I'm not a super fast spinner, but I'm pretty fast for a 59 year old fat guy, and I generally dislike coasting.
The stock gearing would probably be fine for many people, especially those who live in more mountainous areas. I do expect to use all 3 of the gears (32/14 will not work due to chain length) from time to time, but to spend most of the time on the 14 fixed.
The rear opening fork ends make flipping the wheel around quite awkward and messy. With the freewheel, where both chainrings can be used, switching from one to the other is actually quite easy, and can be done without getting your fingers on the chain, if you're on your toes.
I'm quite delighted with the general riding characteristicst of the bike, and was particularly pleasantly surprised at how well it works off-road.

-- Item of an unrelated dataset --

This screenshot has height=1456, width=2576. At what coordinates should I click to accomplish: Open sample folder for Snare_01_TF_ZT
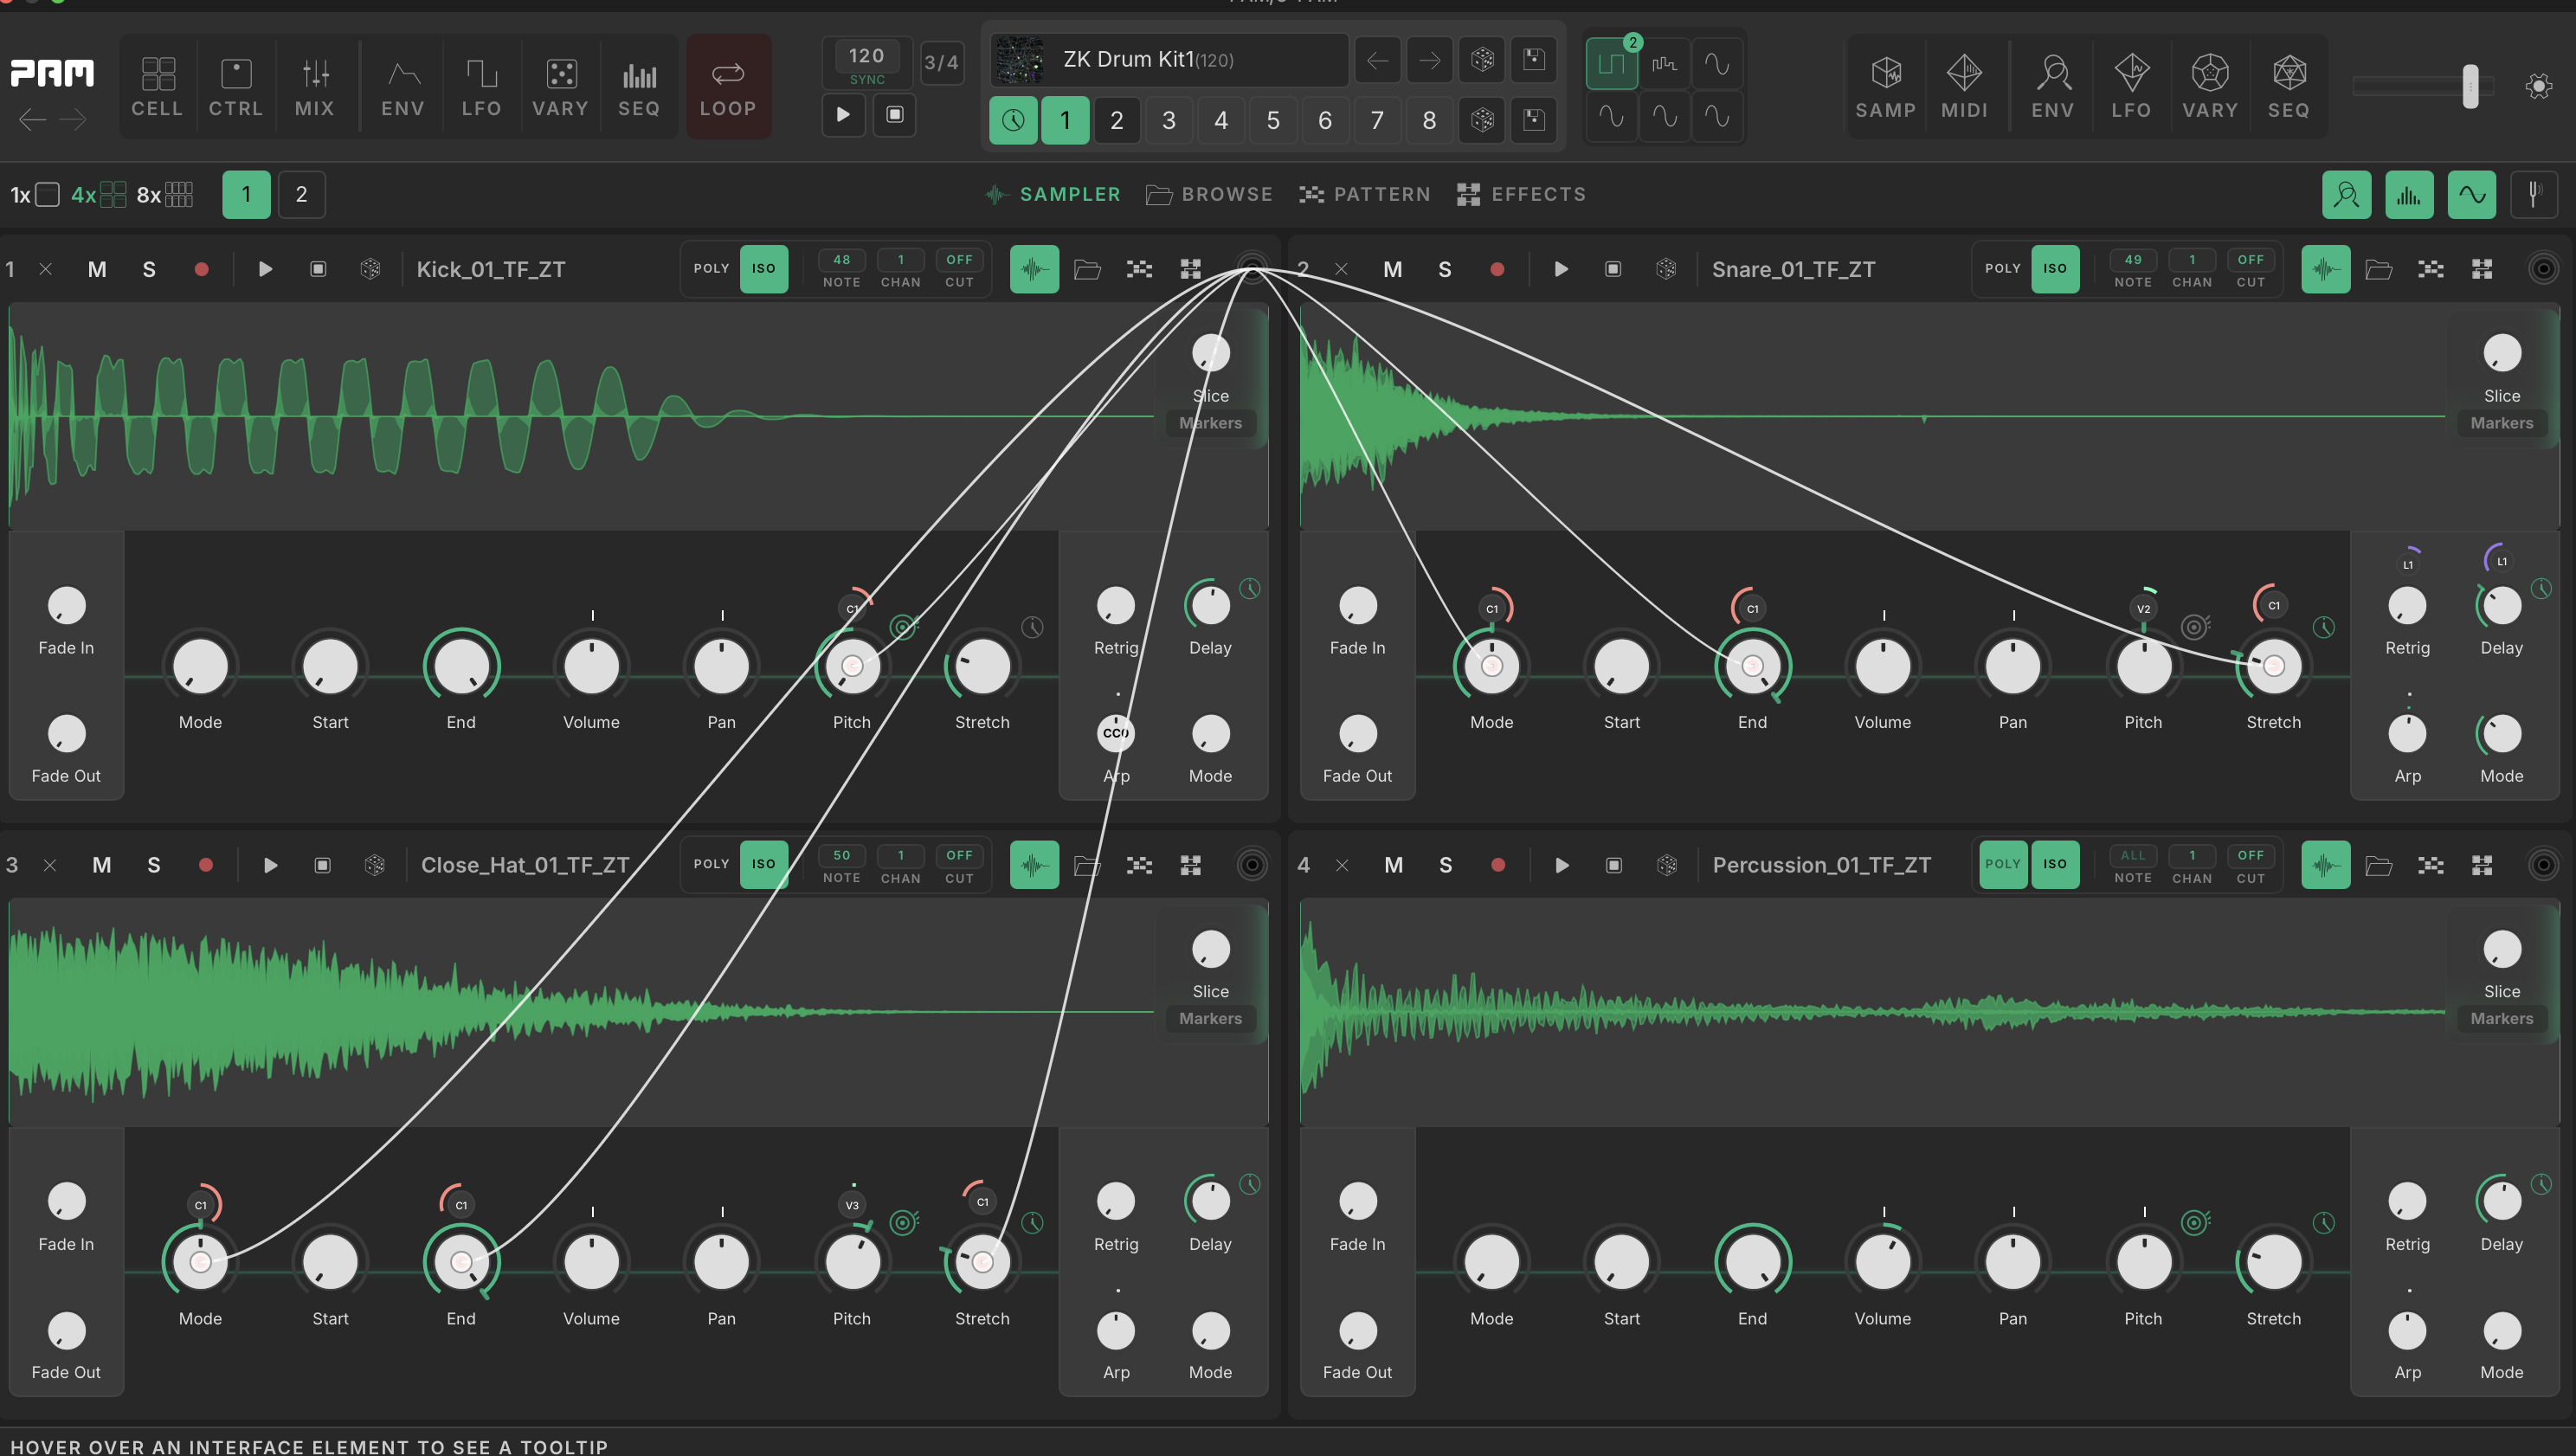click(x=2378, y=269)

The position is rather different than I'm used to, with a longer stem and much wider handlebars.
The longer stem makes me stretch out a bit, probably makes me faster, but I don't know how well it will handle longer rides.
I normally ride 38 cm handlebars, but the bars on the Quickbeam are at the other extreme, 46 cm. I've been somewhat re-thinking the narrow bars thing as far as fixed/singlespeed is concerned, because it is clearly advantageous to have wider bars when you're climbing out of the saddle (something I almost never do on a multi-speed bike.) Also, I think the wider bars are part of the reason for the Quickbeam's surprising off-road ability.